**Exercise objective**
This exercise calls for an exact copy of the data below.

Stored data

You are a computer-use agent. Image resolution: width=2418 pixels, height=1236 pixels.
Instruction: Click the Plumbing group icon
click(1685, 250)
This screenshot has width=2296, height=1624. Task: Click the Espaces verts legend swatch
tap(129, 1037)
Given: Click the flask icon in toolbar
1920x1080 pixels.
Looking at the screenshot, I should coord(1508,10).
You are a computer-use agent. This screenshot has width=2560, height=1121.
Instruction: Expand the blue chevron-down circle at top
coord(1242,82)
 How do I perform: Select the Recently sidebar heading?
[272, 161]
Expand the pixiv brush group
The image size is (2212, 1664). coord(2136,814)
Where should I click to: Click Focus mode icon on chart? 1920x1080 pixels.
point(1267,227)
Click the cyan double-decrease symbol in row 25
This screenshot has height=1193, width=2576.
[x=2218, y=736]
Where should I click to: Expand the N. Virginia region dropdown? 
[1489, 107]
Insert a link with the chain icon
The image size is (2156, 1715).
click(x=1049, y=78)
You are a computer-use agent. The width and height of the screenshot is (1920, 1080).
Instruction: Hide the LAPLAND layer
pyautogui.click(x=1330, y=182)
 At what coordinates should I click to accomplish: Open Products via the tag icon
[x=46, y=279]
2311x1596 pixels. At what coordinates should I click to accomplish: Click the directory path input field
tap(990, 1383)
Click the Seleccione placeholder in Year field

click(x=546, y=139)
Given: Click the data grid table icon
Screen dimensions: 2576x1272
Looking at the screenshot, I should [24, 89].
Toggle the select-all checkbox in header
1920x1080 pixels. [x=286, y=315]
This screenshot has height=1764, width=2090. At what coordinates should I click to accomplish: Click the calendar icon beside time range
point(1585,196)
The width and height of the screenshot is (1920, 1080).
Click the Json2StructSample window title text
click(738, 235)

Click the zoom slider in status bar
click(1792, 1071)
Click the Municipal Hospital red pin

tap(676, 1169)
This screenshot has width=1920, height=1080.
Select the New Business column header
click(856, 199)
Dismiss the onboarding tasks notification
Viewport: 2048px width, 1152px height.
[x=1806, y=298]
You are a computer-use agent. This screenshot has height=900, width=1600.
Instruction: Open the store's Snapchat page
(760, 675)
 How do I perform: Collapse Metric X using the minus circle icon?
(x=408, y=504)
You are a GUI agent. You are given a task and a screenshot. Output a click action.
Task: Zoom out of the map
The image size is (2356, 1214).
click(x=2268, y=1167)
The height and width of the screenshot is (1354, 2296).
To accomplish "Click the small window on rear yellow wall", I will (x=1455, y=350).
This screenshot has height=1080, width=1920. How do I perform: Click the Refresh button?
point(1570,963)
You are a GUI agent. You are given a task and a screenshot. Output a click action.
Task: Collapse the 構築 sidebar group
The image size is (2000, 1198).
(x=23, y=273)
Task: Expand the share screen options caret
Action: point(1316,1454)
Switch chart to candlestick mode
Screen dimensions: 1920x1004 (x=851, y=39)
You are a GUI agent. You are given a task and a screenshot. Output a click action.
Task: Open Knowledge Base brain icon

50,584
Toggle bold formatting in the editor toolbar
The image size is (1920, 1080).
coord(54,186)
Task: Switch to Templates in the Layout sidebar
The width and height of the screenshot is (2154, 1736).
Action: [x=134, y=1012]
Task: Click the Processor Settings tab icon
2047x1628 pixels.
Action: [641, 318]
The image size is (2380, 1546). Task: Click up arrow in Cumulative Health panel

**Your response**
You are a computer-use agent. Image resolution: width=2418 pixels, height=1236 pixels.
Instruction: Click the Plumbing group icon
click(1685, 250)
This screenshot has width=2296, height=1624. Task: Click the Espaces verts legend swatch
tap(129, 1037)
Given: Click the flask icon in toolbar
1920x1080 pixels.
Looking at the screenshot, I should coord(1508,10).
You are a computer-use agent. This screenshot has width=2560, height=1121.
Instruction: Expand the blue chevron-down circle at top
coord(1242,82)
 How do I perform: Select the Recently sidebar heading?
[272, 161]
Expand the pixiv brush group
The image size is (2212, 1664). coord(2136,814)
Where should I click to: Click Focus mode icon on chart? 1920x1080 pixels.
point(1267,227)
Click the cyan double-decrease symbol in row 25
This screenshot has height=1193, width=2576.
[x=2218, y=736]
Where should I click to: Expand the N. Virginia region dropdown? 
[1489, 107]
Insert a link with the chain icon
The image size is (2156, 1715).
click(x=1049, y=78)
You are a computer-use agent. The width and height of the screenshot is (1920, 1080).
Instruction: Hide the LAPLAND layer
pyautogui.click(x=1330, y=182)
 At what coordinates should I click to accomplish: Open Products via the tag icon
[x=46, y=279]
2311x1596 pixels. At what coordinates should I click to accomplish: Click the directory path input field
tap(990, 1383)
Click the Seleccione placeholder in Year field

click(x=546, y=139)
Given: Click the data grid table icon
Screen dimensions: 2576x1272
Looking at the screenshot, I should [24, 89].
Toggle the select-all checkbox in header
1920x1080 pixels. [x=286, y=315]
This screenshot has height=1764, width=2090. At what coordinates should I click to accomplish: Click the calendar icon beside time range
point(1585,196)
The width and height of the screenshot is (1920, 1080).
Click the Json2StructSample window title text
click(738, 235)

Click the zoom slider in status bar
click(1792, 1071)
Click the Municipal Hospital red pin

tap(676, 1169)
This screenshot has width=1920, height=1080.
Select the New Business column header
click(856, 199)
Dismiss the onboarding tasks notification
Viewport: 2048px width, 1152px height.
[x=1806, y=298]
You are a computer-use agent. This screenshot has height=900, width=1600.
Instruction: Open the store's Snapchat page
(760, 675)
 How do I perform: Collapse Metric X using the minus circle icon?
(x=408, y=504)
You are a GUI agent. You are given a task and a screenshot. Output a click action.
Task: Zoom out of the map
The image size is (2356, 1214).
click(x=2268, y=1167)
The height and width of the screenshot is (1354, 2296).
To accomplish "Click the small window on rear yellow wall", I will (x=1455, y=350).
This screenshot has height=1080, width=1920. How do I perform: Click the Refresh button?
point(1570,963)
You are a GUI agent. You are given a task and a screenshot. Output a click action.
Task: Collapse the 構築 sidebar group
The image size is (2000, 1198).
(x=23, y=273)
Task: Expand the share screen options caret
Action: point(1316,1454)
Switch chart to candlestick mode
Screen dimensions: 1920x1004 (x=851, y=39)
You are a GUI agent. You are given a task and a screenshot. Output a click action.
Task: Open Knowledge Base brain icon

50,584
Toggle bold formatting in the editor toolbar
The image size is (1920, 1080).
coord(54,186)
Task: Switch to Templates in the Layout sidebar
The width and height of the screenshot is (2154, 1736).
Action: [x=134, y=1012]
Task: Click the Processor Settings tab icon
2047x1628 pixels.
Action: [641, 318]
The image size is (2380, 1546). Task: Click up arrow in Cumulative Health panel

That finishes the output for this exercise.